- **Dataset excerpts**

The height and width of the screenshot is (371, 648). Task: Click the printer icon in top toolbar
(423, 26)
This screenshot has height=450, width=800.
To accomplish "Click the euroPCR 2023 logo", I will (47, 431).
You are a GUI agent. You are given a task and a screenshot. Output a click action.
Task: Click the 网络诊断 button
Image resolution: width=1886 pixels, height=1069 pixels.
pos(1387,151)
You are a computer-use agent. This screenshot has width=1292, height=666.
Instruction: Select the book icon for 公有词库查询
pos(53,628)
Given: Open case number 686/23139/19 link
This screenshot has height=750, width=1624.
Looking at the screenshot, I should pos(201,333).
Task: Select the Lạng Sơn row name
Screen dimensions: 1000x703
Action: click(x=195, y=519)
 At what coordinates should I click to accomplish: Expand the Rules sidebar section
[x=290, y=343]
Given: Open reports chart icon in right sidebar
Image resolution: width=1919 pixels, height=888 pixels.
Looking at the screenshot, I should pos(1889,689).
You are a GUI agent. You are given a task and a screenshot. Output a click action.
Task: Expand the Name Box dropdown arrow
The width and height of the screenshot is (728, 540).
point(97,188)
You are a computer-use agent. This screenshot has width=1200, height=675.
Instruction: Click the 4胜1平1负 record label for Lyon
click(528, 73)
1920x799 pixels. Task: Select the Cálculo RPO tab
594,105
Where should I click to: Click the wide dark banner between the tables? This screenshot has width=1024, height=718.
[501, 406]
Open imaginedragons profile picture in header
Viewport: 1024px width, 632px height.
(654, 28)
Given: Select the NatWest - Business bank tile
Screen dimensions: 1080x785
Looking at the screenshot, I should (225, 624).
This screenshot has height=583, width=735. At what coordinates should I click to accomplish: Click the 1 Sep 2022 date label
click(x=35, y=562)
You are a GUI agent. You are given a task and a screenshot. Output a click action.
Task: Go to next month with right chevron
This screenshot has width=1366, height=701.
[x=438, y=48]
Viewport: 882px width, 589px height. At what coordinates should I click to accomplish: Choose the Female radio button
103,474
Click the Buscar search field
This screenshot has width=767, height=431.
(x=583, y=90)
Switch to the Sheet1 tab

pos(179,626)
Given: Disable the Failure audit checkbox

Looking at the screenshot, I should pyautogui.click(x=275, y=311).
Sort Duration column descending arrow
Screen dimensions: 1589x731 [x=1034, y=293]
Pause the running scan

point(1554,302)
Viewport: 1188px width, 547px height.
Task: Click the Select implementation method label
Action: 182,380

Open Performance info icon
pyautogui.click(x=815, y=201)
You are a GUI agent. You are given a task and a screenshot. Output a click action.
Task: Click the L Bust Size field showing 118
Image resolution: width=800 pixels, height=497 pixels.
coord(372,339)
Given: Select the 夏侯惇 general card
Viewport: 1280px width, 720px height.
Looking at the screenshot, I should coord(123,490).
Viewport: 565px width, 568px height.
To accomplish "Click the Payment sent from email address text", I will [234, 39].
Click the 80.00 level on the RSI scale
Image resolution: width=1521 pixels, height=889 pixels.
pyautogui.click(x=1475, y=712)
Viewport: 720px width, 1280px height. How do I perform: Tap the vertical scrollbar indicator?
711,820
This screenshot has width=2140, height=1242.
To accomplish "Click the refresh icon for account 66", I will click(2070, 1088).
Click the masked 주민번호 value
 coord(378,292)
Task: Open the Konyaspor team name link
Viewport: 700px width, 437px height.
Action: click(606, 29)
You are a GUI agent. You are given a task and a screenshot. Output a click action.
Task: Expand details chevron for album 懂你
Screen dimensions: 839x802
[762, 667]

- **Task**
Note every line of the entries in which "right" appears, and copy it down.

- **Solution**
Given: Open reports chart icon in right sidebar
Task: Go to next month with right chevron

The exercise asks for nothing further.